Print the following entries without any change.

════════════════════

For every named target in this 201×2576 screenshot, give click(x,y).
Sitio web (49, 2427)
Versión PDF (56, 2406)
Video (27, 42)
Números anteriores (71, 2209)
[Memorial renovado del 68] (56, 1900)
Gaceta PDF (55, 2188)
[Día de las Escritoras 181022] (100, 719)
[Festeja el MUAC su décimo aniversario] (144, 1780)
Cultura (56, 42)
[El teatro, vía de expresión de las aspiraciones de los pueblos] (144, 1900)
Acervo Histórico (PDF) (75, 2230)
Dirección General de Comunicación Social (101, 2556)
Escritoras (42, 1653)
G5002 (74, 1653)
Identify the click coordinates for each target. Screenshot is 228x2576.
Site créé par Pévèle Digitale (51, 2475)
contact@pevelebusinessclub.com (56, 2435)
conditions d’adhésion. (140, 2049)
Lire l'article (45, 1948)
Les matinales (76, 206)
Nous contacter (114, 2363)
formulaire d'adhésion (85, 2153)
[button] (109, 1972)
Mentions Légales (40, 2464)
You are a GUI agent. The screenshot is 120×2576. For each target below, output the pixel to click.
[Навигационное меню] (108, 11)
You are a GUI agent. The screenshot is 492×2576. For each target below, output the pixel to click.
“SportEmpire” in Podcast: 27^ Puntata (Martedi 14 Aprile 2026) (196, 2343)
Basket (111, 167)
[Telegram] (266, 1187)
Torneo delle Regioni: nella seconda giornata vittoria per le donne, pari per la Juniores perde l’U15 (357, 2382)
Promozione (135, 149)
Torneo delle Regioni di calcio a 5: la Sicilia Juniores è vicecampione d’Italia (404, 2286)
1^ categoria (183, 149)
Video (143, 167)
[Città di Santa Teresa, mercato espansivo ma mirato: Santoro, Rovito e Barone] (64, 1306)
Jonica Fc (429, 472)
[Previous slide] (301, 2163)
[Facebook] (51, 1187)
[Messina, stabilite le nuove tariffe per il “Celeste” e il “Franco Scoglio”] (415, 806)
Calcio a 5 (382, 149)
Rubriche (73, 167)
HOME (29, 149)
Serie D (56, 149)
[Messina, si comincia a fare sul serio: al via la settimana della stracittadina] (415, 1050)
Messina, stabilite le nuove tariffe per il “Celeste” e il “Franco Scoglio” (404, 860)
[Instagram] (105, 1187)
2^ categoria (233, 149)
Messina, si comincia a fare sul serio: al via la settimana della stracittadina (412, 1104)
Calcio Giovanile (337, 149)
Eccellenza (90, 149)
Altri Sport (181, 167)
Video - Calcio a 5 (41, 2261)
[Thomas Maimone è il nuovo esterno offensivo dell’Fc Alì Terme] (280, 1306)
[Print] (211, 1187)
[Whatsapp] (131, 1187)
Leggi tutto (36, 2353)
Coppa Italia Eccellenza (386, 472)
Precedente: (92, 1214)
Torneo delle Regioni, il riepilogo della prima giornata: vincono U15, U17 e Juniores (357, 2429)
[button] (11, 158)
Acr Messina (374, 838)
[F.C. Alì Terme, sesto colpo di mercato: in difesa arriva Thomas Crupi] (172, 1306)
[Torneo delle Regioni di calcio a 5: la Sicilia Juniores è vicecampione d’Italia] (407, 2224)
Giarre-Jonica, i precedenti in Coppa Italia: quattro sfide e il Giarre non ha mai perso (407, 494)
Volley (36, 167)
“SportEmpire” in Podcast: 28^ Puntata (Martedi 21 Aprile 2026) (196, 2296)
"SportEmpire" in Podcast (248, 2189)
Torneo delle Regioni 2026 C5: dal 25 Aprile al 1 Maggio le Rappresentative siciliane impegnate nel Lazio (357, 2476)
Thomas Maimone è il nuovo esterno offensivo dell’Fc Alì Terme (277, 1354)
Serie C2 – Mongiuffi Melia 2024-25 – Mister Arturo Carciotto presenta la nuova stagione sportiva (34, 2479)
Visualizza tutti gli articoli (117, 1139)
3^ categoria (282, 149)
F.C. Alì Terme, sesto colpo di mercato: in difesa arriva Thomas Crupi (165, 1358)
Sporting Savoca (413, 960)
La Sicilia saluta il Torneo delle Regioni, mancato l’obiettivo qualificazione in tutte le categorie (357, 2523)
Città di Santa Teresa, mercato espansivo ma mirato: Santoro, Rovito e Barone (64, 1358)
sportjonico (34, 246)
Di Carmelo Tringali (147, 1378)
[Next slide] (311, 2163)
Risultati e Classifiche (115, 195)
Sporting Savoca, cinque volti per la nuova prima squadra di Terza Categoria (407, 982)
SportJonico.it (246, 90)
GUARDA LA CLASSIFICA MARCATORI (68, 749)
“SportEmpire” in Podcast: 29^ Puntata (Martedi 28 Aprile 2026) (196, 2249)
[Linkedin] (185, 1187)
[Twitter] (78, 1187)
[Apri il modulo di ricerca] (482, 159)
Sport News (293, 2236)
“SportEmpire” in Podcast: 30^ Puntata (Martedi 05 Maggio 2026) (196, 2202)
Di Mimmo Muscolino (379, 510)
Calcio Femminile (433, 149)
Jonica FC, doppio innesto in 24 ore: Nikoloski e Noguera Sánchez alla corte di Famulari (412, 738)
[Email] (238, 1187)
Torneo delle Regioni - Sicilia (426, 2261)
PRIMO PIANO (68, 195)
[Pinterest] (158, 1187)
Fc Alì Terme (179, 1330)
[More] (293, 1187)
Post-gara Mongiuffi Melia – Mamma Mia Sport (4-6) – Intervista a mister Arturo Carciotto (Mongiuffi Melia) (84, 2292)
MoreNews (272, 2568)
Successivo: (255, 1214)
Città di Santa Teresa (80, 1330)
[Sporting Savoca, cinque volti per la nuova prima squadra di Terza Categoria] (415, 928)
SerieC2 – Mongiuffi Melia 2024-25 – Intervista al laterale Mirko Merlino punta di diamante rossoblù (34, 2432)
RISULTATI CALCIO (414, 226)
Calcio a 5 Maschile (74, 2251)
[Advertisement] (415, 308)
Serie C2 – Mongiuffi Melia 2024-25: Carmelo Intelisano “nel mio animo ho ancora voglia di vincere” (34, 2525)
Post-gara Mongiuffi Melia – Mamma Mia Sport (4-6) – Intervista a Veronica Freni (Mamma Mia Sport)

════════════════════

WRITTEN ANSWER:
For every named target in this 201×2576 screenshot, give click(x,y).
Sitio web (49, 2427)
Versión PDF (56, 2406)
Video (27, 42)
Números anteriores (71, 2209)
[Memorial renovado del 68] (56, 1900)
Gaceta PDF (55, 2188)
[Día de las Escritoras 181022] (100, 719)
[Festeja el MUAC su décimo aniversario] (144, 1780)
Cultura (56, 42)
[El teatro, vía de expresión de las aspiraciones de los pueblos] (144, 1900)
Acervo Histórico (PDF) (75, 2230)
Dirección General de Comunicación Social (101, 2556)
Escritoras (42, 1653)
G5002 (74, 1653)
Identify the click coordinates for each target. Screenshot is 228x2576.
Site créé par Pévèle Digitale (51, 2475)
contact@pevelebusinessclub.com (56, 2435)
conditions d’adhésion. (140, 2049)
Lire l'article (45, 1948)
Les matinales (76, 206)
Nous contacter (114, 2363)
formulaire d'adhésion (85, 2153)
[button] (109, 1972)
Mentions Légales (40, 2464)
You are a GUI agent. The screenshot is 120×2576. For each target below, output the pixel to click.
[Навигационное меню] (108, 11)
You are a GUI agent. The screenshot is 492×2576. For each target below, output the pixel to click.
“SportEmpire” in Podcast: 27^ Puntata (Martedi 14 Aprile 2026) (196, 2343)
Basket (111, 167)
[Telegram] (266, 1187)
Torneo delle Regioni: nella seconda giornata vittoria per le donne, pari per la Juniores perde l’U15 (357, 2382)
Promozione (135, 149)
Torneo delle Regioni di calcio a 5: la Sicilia Juniores è vicecampione d’Italia (404, 2286)
1^ categoria (183, 149)
Video (143, 167)
[Città di Santa Teresa, mercato espansivo ma mirato: Santoro, Rovito e Barone] (64, 1306)
Jonica Fc (429, 472)
[Previous slide] (301, 2163)
[Facebook] (51, 1187)
[Messina, stabilite le nuove tariffe per il “Celeste” e il “Franco Scoglio”] (415, 806)
Calcio a 5 (382, 149)
Rubriche (73, 167)
HOME (29, 149)
Serie D (56, 149)
[Messina, si comincia a fare sul serio: al via la settimana della stracittadina] (415, 1050)
Messina, stabilite le nuove tariffe per il “Celeste” e il “Franco Scoglio” (404, 860)
[Instagram] (105, 1187)
2^ categoria (233, 149)
Messina, si comincia a fare sul serio: al via la settimana della stracittadina (412, 1104)
Calcio Giovanile (337, 149)
Eccellenza (90, 149)
Altri Sport (181, 167)
Video - Calcio a 5 (41, 2261)
[Thomas Maimone è il nuovo esterno offensivo dell’Fc Alì Terme] (280, 1306)
[Print] (211, 1187)
[Whatsapp] (131, 1187)
Leggi tutto (36, 2353)
Coppa Italia Eccellenza (386, 472)
Precedente: (92, 1214)
Torneo delle Regioni, il riepilogo della prima giornata: vincono U15, U17 e Juniores (357, 2429)
[button] (11, 158)
Acr Messina (374, 838)
[F.C. Alì Terme, sesto colpo di mercato: in difesa arriva Thomas Crupi] (172, 1306)
[Torneo delle Regioni di calcio a 5: la Sicilia Juniores è vicecampione d’Italia] (407, 2224)
Giarre-Jonica, i precedenti in Coppa Italia: quattro sfide e il Giarre non ha mai perso (407, 494)
Volley (36, 167)
“SportEmpire” in Podcast: 28^ Puntata (Martedi 21 Aprile 2026) (196, 2296)
"SportEmpire" in Podcast (248, 2189)
Torneo delle Regioni 2026 C5: dal 25 Aprile al 1 Maggio le Rappresentative siciliane impegnate nel Lazio (357, 2476)
Thomas Maimone è il nuovo esterno offensivo dell’Fc Alì Terme (277, 1354)
Serie C2 – Mongiuffi Melia 2024-25 – Mister Arturo Carciotto presenta la nuova stagione sportiva (34, 2479)
Visualizza tutti gli articoli (117, 1139)
3^ categoria (282, 149)
F.C. Alì Terme, sesto colpo di mercato: in difesa arriva Thomas Crupi (165, 1358)
Sporting Savoca (413, 960)
La Sicilia saluta il Torneo delle Regioni, mancato l’obiettivo qualificazione in tutte le categorie (357, 2523)
Città di Santa Teresa, mercato espansivo ma mirato: Santoro, Rovito e Barone (64, 1358)
sportjonico (34, 246)
Di Carmelo Tringali (147, 1378)
[Next slide] (311, 2163)
Risultati e Classifiche (115, 195)
Sporting Savoca, cinque volti per la nuova prima squadra di Terza Categoria (407, 982)
SportJonico.it (246, 90)
GUARDA LA CLASSIFICA MARCATORI (68, 749)
“SportEmpire” in Podcast: 29^ Puntata (Martedi 28 Aprile 2026) (196, 2249)
[Linkedin] (185, 1187)
[Twitter] (78, 1187)
[Apri il modulo di ricerca] (482, 159)
Sport News (293, 2236)
“SportEmpire” in Podcast: 30^ Puntata (Martedi 05 Maggio 2026) (196, 2202)
Di Mimmo Muscolino (379, 510)
Calcio Femminile (433, 149)
Jonica FC, doppio innesto in 24 ore: Nikoloski e Noguera Sánchez alla corte di Famulari (412, 738)
[Email] (238, 1187)
Torneo delle Regioni - Sicilia (426, 2261)
PRIMO PIANO (68, 195)
[Pinterest] (158, 1187)
Fc Alì Terme (179, 1330)
[More] (293, 1187)
Post-gara Mongiuffi Melia – Mamma Mia Sport (4-6) – Intervista a mister Arturo Carciotto (Mongiuffi Melia) (84, 2292)
MoreNews (272, 2568)
Successivo: (255, 1214)
Città di Santa Teresa (80, 1330)
[Sporting Savoca, cinque volti per la nuova prima squadra di Terza Categoria] (415, 928)
SerieC2 – Mongiuffi Melia 2024-25 – Intervista al laterale Mirko Merlino punta di diamante rossoblù (34, 2432)
RISULTATI CALCIO (414, 226)
Calcio a 5 Maschile (74, 2251)
[Advertisement] (415, 308)
Serie C2 – Mongiuffi Melia 2024-25: Carmelo Intelisano “nel mio animo ho ancora voglia di vincere” (34, 2525)
Post-gara Mongiuffi Melia – Mamma Mia Sport (4-6) – Intervista a Veronica Freni (Mamma Mia Sport)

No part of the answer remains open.